§ Exercise: Format the stretch of entries from the line containing "Given: Activate the radar scan button" through the line containing "Hide the ¥133.15" as a two-column CSV with the headers input and output. Give one row per entry, with its text and its answer each in a single quoted field and line breaks replaced by spaces.
[Begin Records to use]
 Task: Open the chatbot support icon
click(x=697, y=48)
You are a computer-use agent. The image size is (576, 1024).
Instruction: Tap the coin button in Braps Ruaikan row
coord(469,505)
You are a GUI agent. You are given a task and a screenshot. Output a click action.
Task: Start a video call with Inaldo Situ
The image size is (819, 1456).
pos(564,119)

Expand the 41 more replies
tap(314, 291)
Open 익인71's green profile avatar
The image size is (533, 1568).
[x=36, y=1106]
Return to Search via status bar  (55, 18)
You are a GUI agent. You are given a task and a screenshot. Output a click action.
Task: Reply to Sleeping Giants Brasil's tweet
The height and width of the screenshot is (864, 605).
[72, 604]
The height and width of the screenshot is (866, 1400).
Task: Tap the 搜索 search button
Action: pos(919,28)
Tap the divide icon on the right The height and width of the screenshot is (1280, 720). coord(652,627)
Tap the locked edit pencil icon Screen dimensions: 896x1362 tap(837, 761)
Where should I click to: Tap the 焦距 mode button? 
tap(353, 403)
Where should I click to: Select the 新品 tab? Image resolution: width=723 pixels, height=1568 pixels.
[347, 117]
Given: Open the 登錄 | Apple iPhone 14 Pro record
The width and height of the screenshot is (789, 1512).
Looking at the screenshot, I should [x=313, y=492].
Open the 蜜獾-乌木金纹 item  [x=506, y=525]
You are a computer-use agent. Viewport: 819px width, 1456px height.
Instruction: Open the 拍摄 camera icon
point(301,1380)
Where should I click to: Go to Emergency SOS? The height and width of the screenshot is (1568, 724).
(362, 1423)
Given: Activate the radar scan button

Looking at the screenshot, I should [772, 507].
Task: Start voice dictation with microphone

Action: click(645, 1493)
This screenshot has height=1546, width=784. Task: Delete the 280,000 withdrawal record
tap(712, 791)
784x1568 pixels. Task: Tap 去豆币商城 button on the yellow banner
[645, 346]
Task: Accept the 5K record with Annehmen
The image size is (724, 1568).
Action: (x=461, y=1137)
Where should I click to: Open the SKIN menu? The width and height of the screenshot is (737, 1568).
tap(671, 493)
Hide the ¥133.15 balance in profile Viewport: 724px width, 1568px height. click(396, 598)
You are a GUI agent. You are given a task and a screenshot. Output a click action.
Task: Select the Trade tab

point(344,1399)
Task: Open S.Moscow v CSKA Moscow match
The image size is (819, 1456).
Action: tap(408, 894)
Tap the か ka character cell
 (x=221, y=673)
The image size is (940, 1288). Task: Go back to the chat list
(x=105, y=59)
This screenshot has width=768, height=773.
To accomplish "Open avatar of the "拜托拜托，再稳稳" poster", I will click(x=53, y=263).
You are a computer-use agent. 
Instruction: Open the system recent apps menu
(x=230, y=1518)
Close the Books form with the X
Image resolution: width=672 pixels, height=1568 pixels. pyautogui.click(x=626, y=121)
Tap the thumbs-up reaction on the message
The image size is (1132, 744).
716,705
[End Records to use]
§ Written answer:
input,output
"Given: Activate the radar scan button","Looking at the screenshot, I should [772, 507]."
"Task: Start voice dictation with microphone","Action: click(645, 1493)"
"This screenshot has height=1546, width=784. Task: Delete the 280,000 withdrawal record","tap(712, 791)"
"784x1568 pixels. Task: Tap 去豆币商城 button on the yellow banner","[645, 346]"
"Task: Accept the 5K record with Annehmen The image size is (724, 1568).","Action: (x=461, y=1137)"
"Where should I click to: Open the SKIN menu? The width and height of the screenshot is (737, 1568).","tap(671, 493)"
"Hide the ¥133.15 balance in profile Viewport: 724px width, 1568px height.","click(396, 598)"